Diagnosing Head Lice
It can be difficult to detect head lice in children’s hair as they can be extremely well camouflaged deep in the hair and so you may need to part the hair and have a good root around with a comb, ideally when it is wet (you can buy a nit comb from the pharmacy).
Some things to look out for are:
*shiny whitish nits stuck to your child’s hair close to their scalp, possibly behind the ears and at the back of the neck.
*shiny white empty sacs away from
her scalp, further along the hair
*live adult head lice, visible on the hair and scalp
*rash on the back of the neck caused by irritation from louse droppings.
It is best to treat the lice on the first day that you find them and check that everyone else in the house doesn’t have them too (if they do, you all need to be treated).
Nits can be treated in two ways, the chemical way or the non chemical way. If you prefer not to use chemicals you can buy a fine toothed comb or detection comb as it’s sometimes called and you can use the comb to comb the whole head of hair ( preferably with conditioner) from the roots to the ends and you repeat this every few days for 2 weeks (NHS 2017).

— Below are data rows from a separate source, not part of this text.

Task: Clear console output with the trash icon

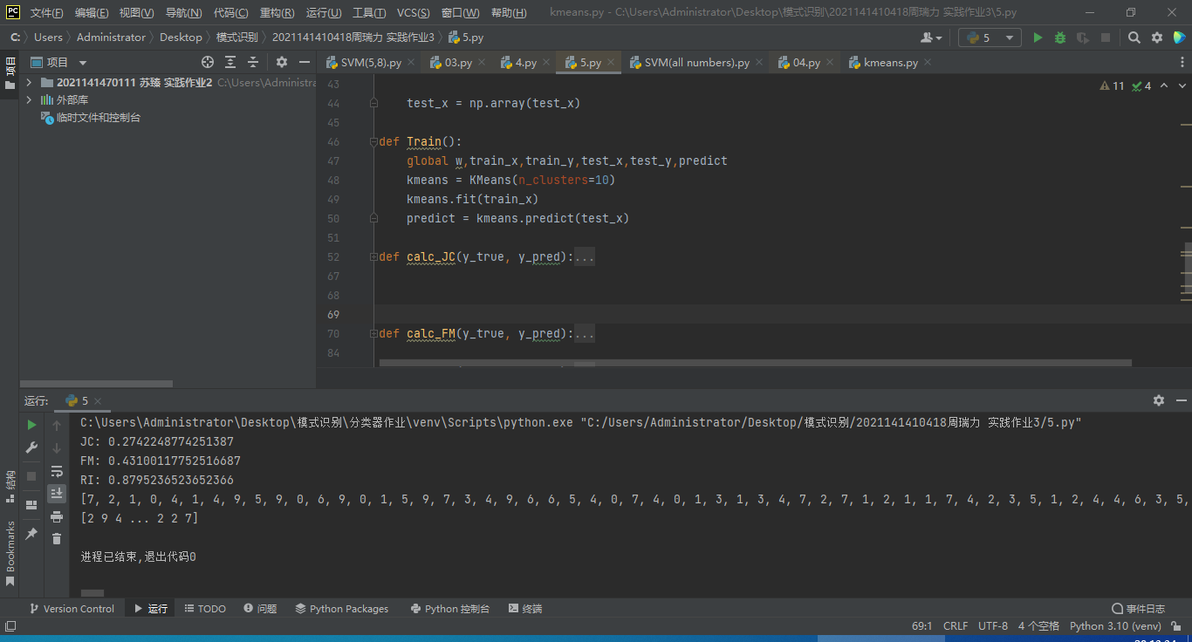Action: pos(57,539)
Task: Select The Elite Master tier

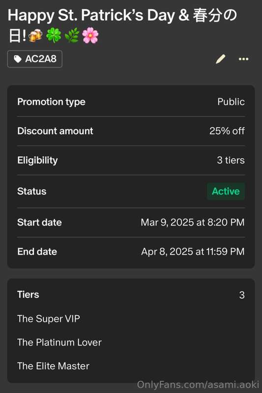Action: click(53, 366)
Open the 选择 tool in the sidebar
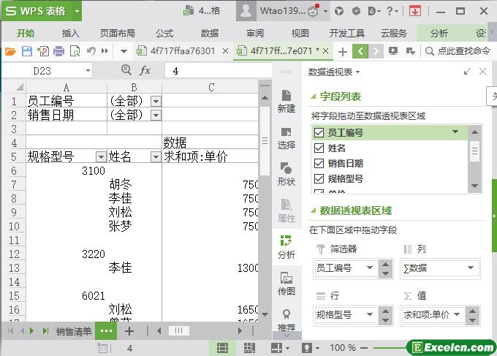Viewport: 497px width, 356px height. click(287, 137)
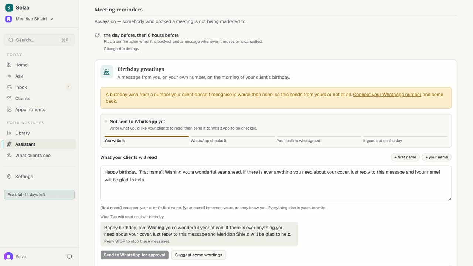This screenshot has height=266, width=473.
Task: Select the Assistant menu item
Action: (x=39, y=144)
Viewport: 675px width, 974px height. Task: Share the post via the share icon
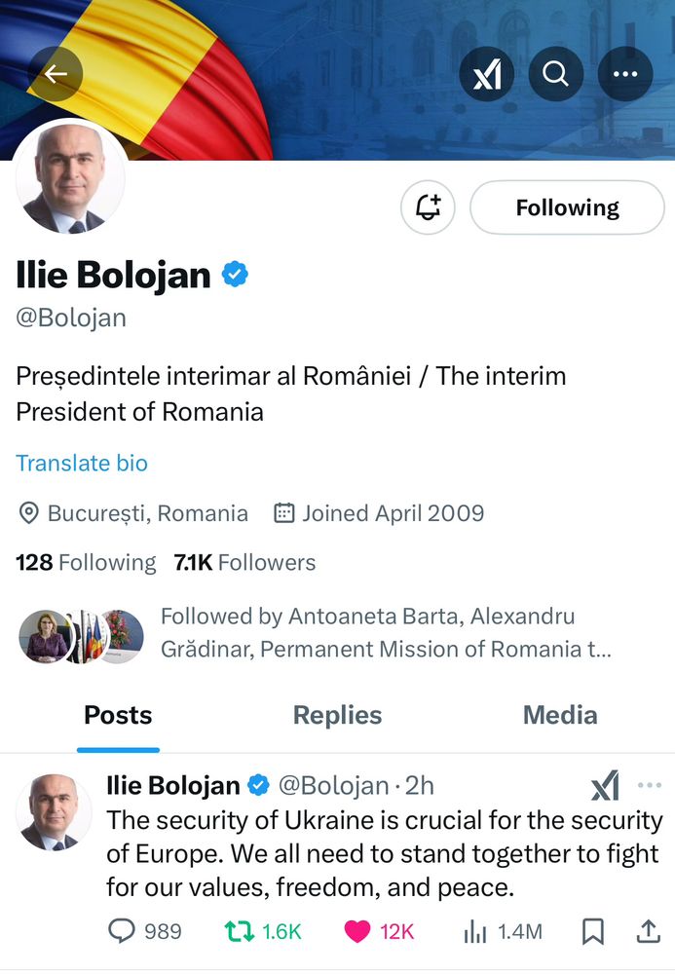(x=648, y=931)
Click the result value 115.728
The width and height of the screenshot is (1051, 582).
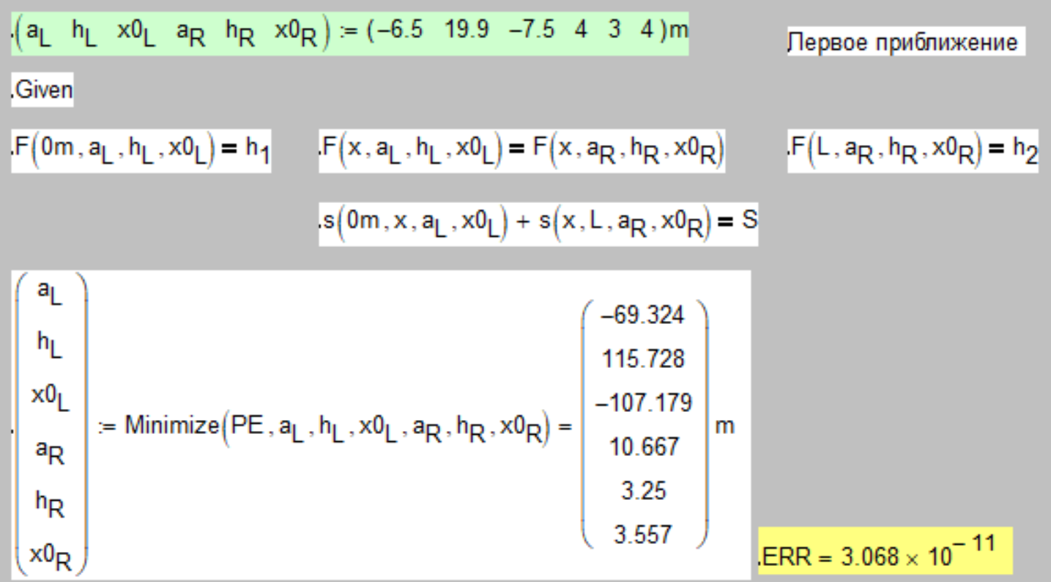645,357
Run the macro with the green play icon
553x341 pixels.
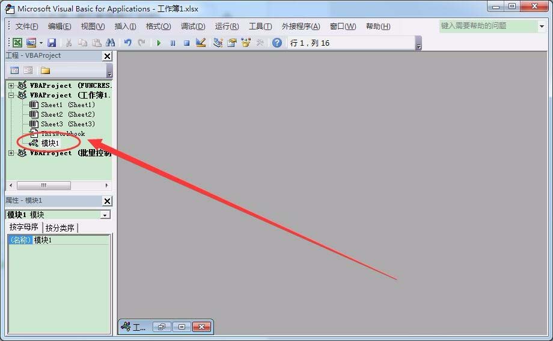point(159,43)
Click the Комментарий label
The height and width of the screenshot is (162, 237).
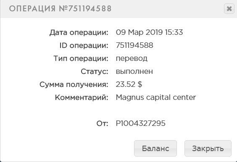pos(82,97)
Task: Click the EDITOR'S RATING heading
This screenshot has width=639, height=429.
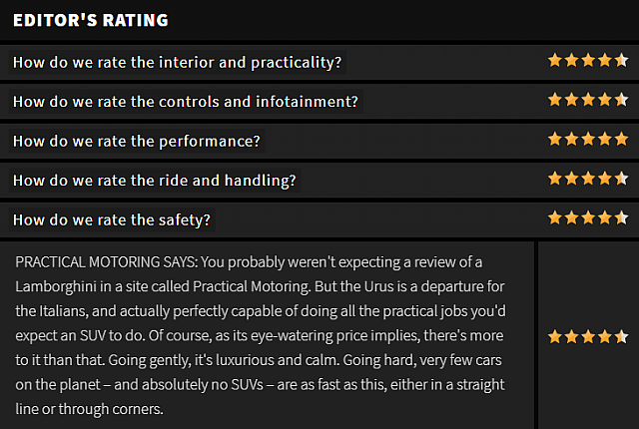Action: point(91,20)
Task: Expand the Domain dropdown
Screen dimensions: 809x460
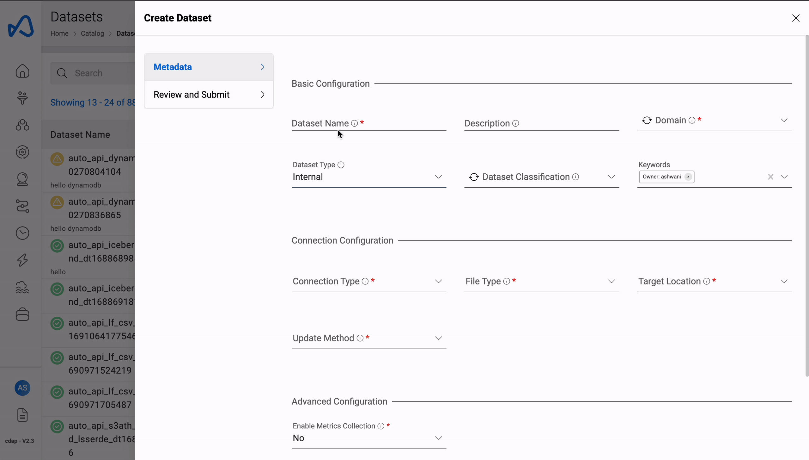Action: pos(784,120)
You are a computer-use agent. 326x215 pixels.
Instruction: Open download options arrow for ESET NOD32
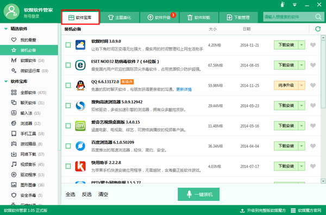[x=302, y=65]
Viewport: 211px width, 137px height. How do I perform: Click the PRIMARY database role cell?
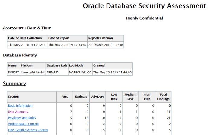53,72
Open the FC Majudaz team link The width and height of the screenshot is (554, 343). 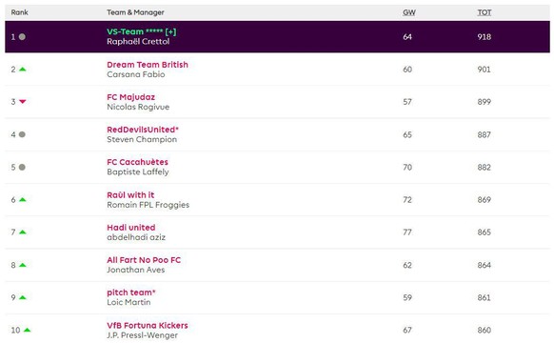click(x=130, y=97)
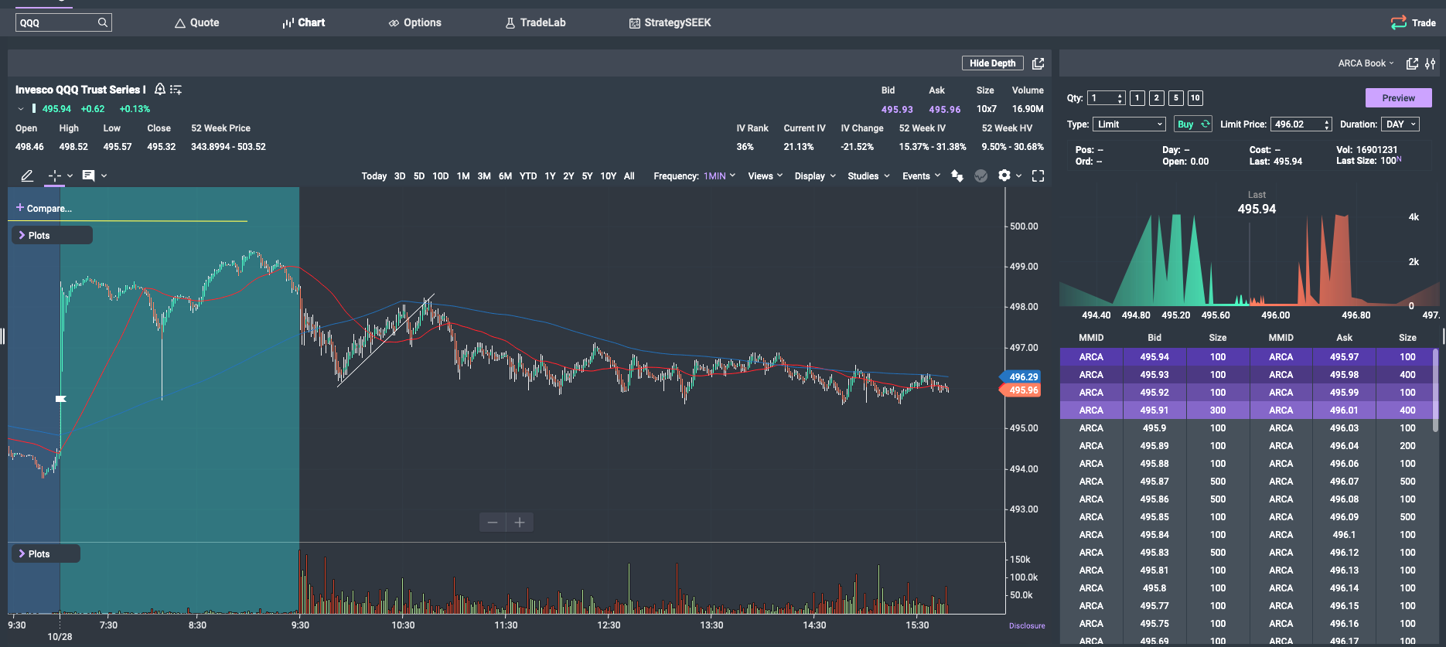The height and width of the screenshot is (647, 1446).
Task: Click the alert bell icon beside Invesco QQQ
Action: [160, 90]
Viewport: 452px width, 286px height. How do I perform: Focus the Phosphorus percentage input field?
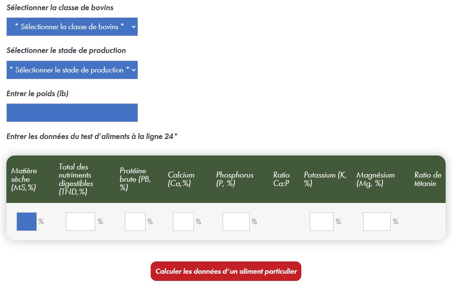pyautogui.click(x=236, y=222)
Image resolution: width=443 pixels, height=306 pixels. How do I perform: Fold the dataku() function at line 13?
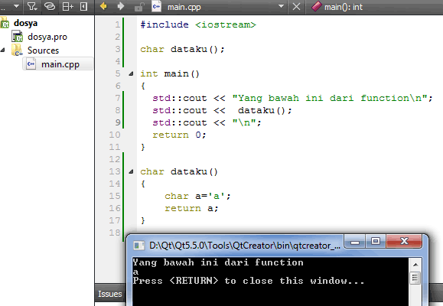point(131,172)
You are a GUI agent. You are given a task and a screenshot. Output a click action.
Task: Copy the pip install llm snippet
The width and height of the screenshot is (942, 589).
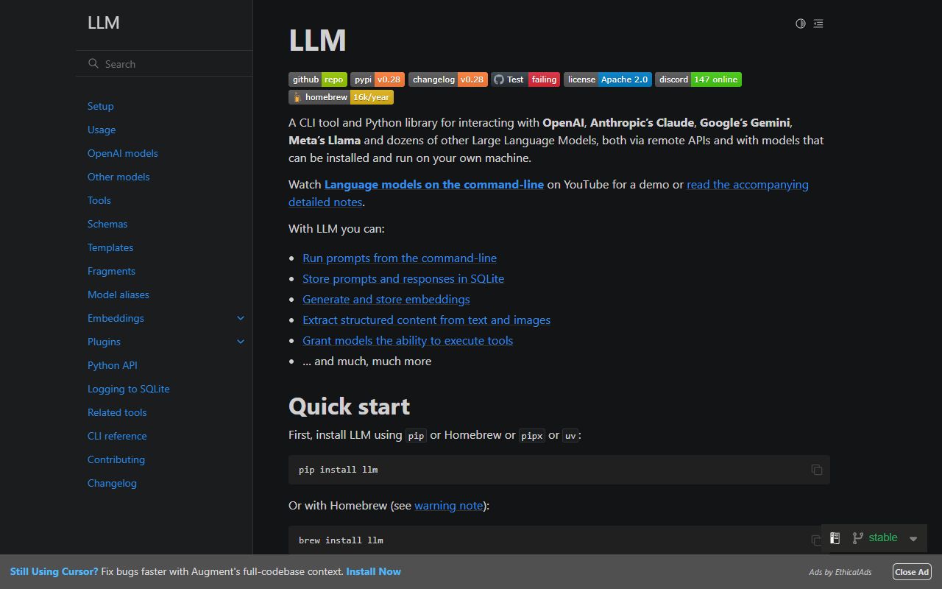point(816,469)
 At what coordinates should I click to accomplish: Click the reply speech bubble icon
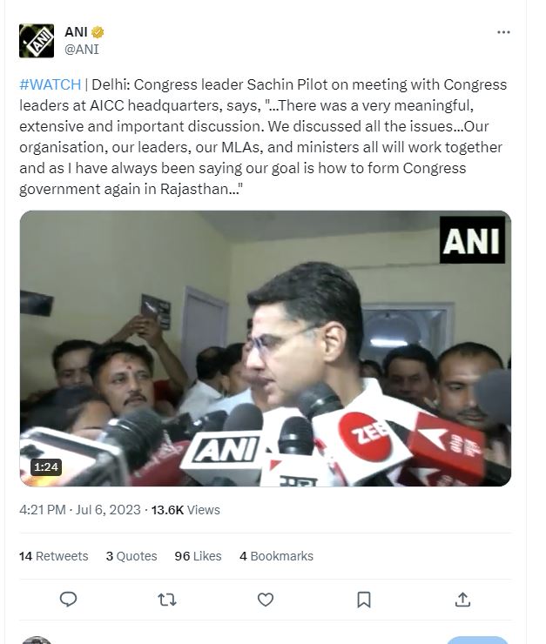point(68,600)
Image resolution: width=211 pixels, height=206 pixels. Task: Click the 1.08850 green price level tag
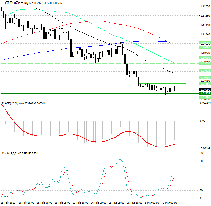tap(204, 84)
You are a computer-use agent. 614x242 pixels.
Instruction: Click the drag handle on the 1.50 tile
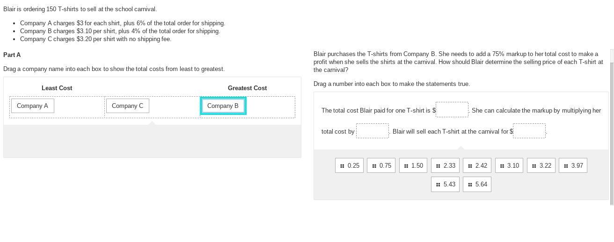coord(406,166)
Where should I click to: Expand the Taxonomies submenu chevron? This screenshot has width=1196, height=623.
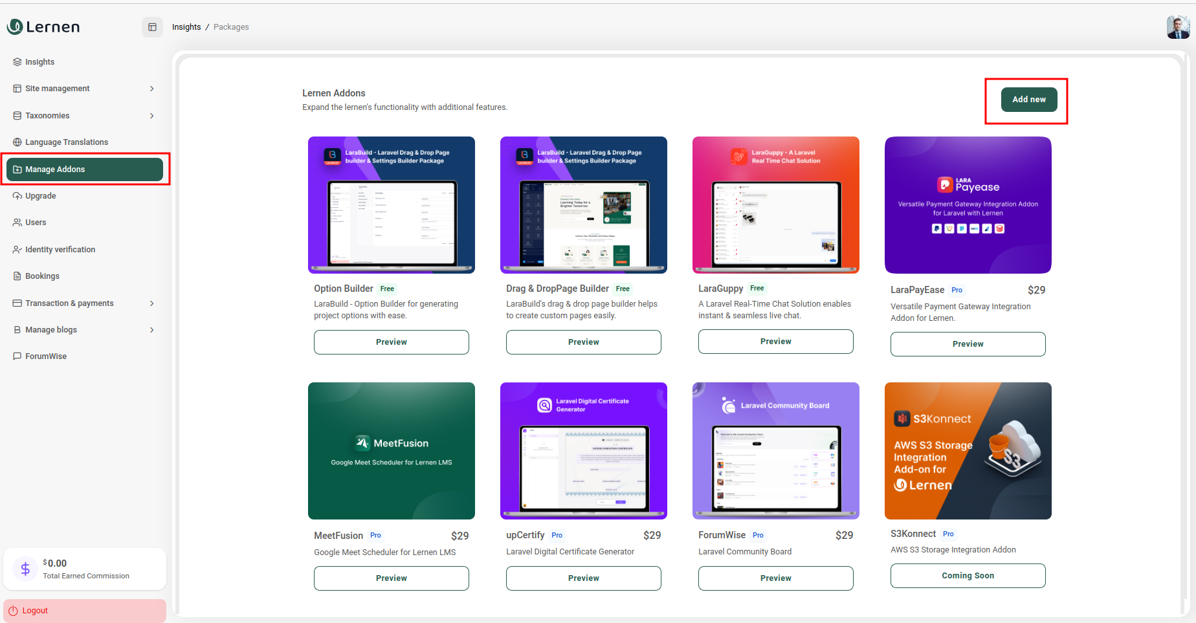[x=152, y=116]
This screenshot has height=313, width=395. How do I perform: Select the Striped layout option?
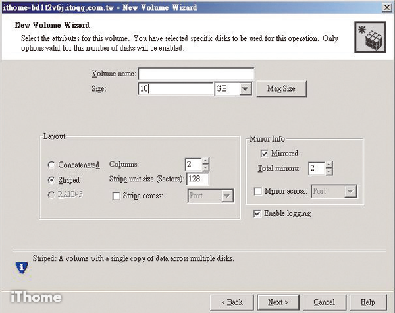[52, 180]
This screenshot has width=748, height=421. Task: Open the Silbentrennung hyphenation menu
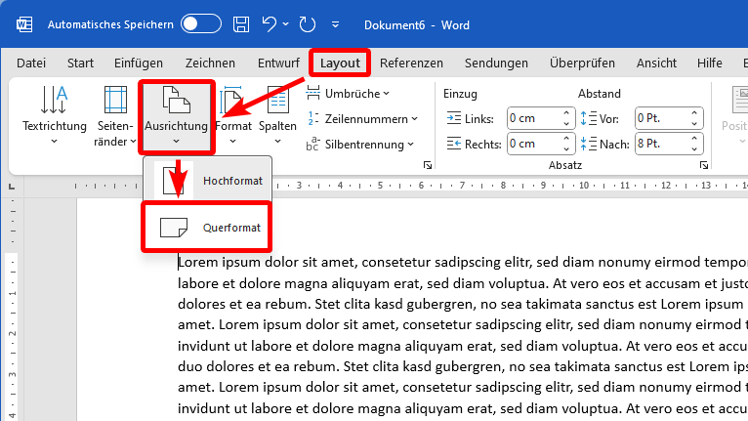pos(359,145)
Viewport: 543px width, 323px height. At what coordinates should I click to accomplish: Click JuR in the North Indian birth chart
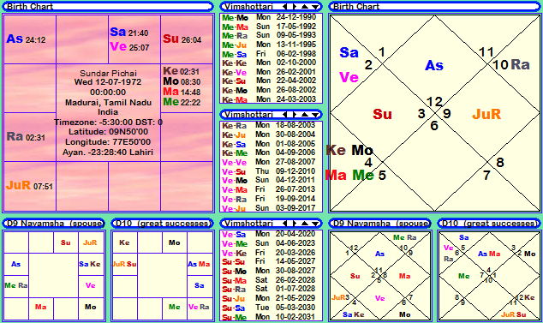[x=486, y=114]
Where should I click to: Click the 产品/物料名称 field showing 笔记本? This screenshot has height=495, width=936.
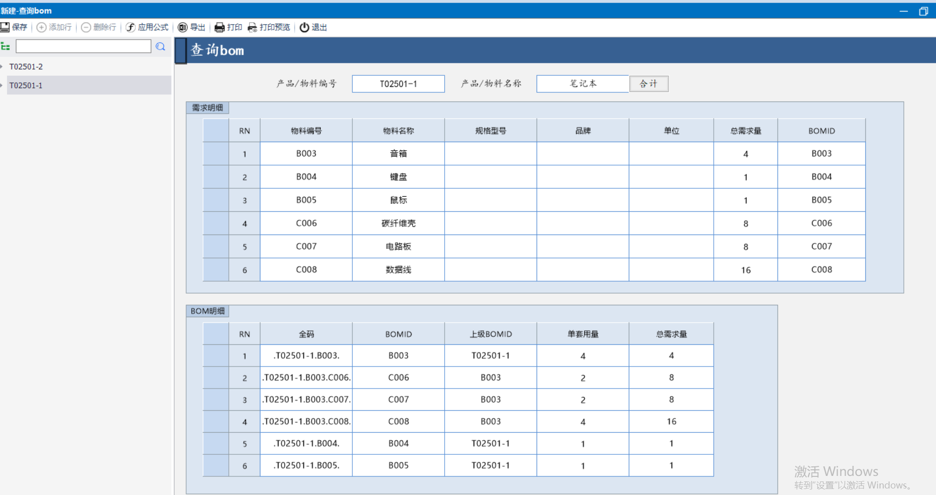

If you prefer to use a chemical method of removal, there are plenty lotions or sprays that kill head lice in all types of hair and these can be bought in supermarkets or pharmacies. After using these sprays, the lice should die within a day and you can use a comb to remove the dead lice and eggs.
Sometimes you may have to repeat the treatment after a week to make sure that you kill any newly hatched lice.
Unfortunately there is not a lot you can do to prevent head lice especially if your child is attending nursery or school as they are bound to be playing in close proximity to each other.